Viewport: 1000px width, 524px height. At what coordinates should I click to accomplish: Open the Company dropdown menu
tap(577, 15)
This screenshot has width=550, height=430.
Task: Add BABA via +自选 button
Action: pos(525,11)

--------------------------------

**The task**.
Write the whole of the data out again exactly as it stands.

**Your solution**.
Viewport: 1000px width, 524px height. At what coordinates should I click to accomplish: Open the Company dropdown menu
tap(577, 15)
This screenshot has width=550, height=430.
Task: Add BABA via +自选 button
Action: pos(525,11)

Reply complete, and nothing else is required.